Obesity is one of the increasing risk factors in our societies with a greater impact on the development of cardiac disease. In addition to coronary disease, hypertension and other associated phenomena, obesity exerts direct harmful effects on the heart through mechanisms not yet well known. In recent years the hormonal factor FGF21 has emerged as a key regulator of metabolism, with important effects protecting against the metabolic disorders associated with obesity effects.

Recently, our laboratory has found beneficial effects of FGF21 directly on the heart, particularly to promote the prevention of experimentally-induced cardiac hypertrophy. The main objective of this project is to determine whether FGF21 plays a key role in the metabolism / heart function as a direct factor for heart protection in the cardiomyopathy associated with obesity, not attributable to coronary dysfunction or hypertension.

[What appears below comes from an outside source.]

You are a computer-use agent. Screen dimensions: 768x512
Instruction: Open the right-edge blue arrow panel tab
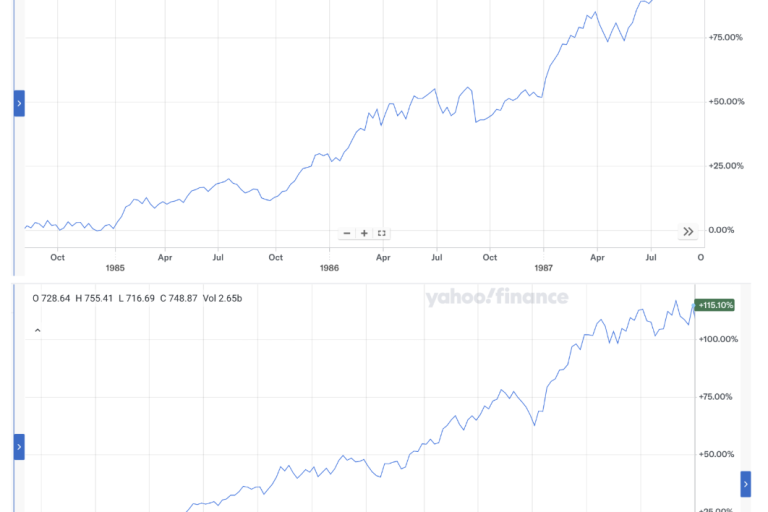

For this purpose the experimental mouse model of obesity by overfeeding with high fat diet were used. We will determine how the FGF21 system (systemic and specific in the heart) is affected in relation to induced cardiac disorders (cardiac hypertrophy, functional alterations, induction of cardiac inflammatory and metabolic dysregulation).

It will establish whether the lack of a functional FGF21 system (FGF21 “knockout” mice) exacerbates the deleterious effects of obesity on cardiac function induced in the previous model. We will also determine whether treatment with FGF21 (through specific overexpression of FGF21 in heart using adeno-associated virus, AAV.9-FGF21) restores / protects the cardiac function altered by obesity.

Finally, we will establish whether the observed effects (cardiac protection) are reproducible in a cellular system (cardiomyocytes) and whether FGF21 protects against pro-inflammatory and metabolic dysfunction elicited by fatty acids (palmitate).